Agave

Regions with significant populations
- Ghana

Languages
- Ewe, French

Related ethnic groups
- Other Ewe groups

= Agave people =

Ethnic group in Ghana

The Agave (also Crophy) are an ethnic group of Ghana, belonging to the Ewe people. They are mainly in the west of the Volta River and north of the Songhor Lagoon.

The Agave people are one of the largest Ewe subgroups. They live in the southern part of the Volta region of the republic of Ghana. Currently, they are located around the delta and estuary of the Volta River on both the east and the west banks. The Agave people have fifteen clans and are traditionally ruled by a paramount chief, surrounded by warrior chiefs.

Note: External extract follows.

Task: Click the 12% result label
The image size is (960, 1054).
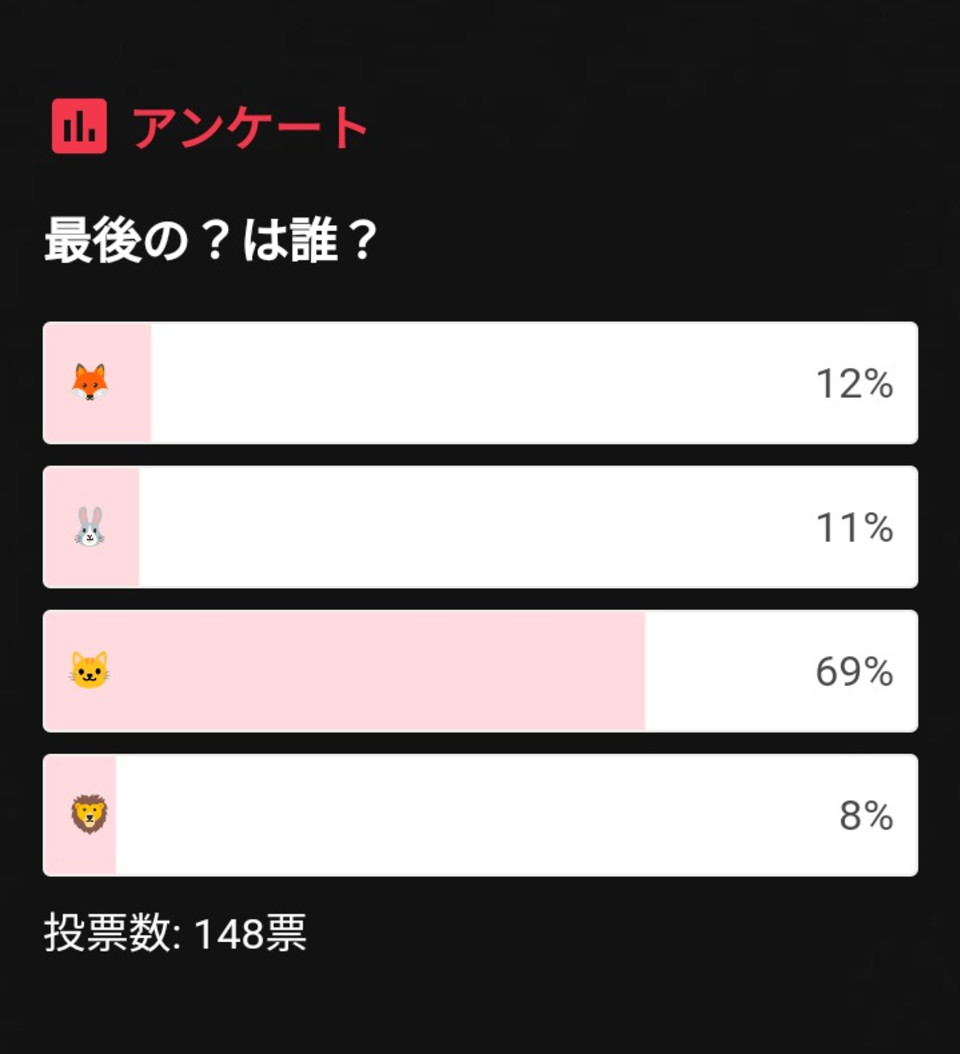Action: point(854,384)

Originally, they were part of the Agasuvi dynasty of the Adza Kingdom. Agave led the breakaway faction through many places including Ngortsie, Tsevie, Gafe, Agavedzi, Tsiame, Klidziand, and finally Agave Fedome. They brought the divine elephant Ivory Royal Stool from Adza to Agave which is the soul of the Agave people.

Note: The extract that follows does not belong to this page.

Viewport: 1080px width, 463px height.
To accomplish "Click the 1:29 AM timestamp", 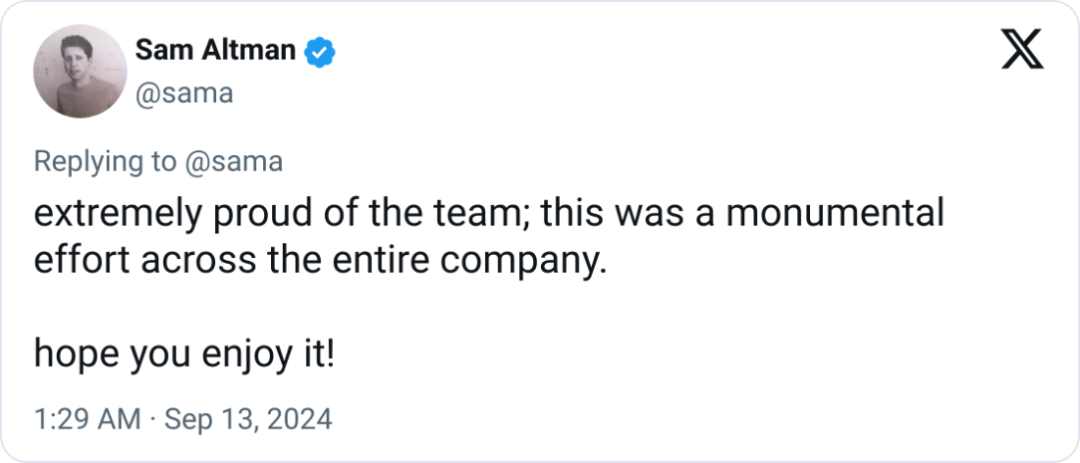I will (x=87, y=419).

The Agave people are specialised in riverine and wetland activity. They share the same culture with the Ewes of Togo and Dahomey. Agave-Afedume which is located on an island has served as the spiritual and the ancestral home of the people of Agave. Sogakofe is one of the main commercial towns of the Agave people. Dabala which is about 35 kilometers from Sogakofe serves as the traditional head of the Kingdom of Agave. The Overlord of Agave lives in Dabala. The original land space of the Agave People spans from their current settlements sharing boundaries with Avenors all the way to Ningo including the Songor Lagoon. That explains why there are multiplicity of tribes in Ada-Foah today. One of the most popular festival of the Agave is Dzawuwu Festival which is held annually in February. It's a festival of cleansing. The Agave have spread to cover places such as Adidome, Mafi, Battor, Mepe, Aveyime etc. The Agave have been known for their bravery in time past till today. Kpotsonu which is one of the villages used to have a shrine where warrior like Gati from the Tsiela clan lived.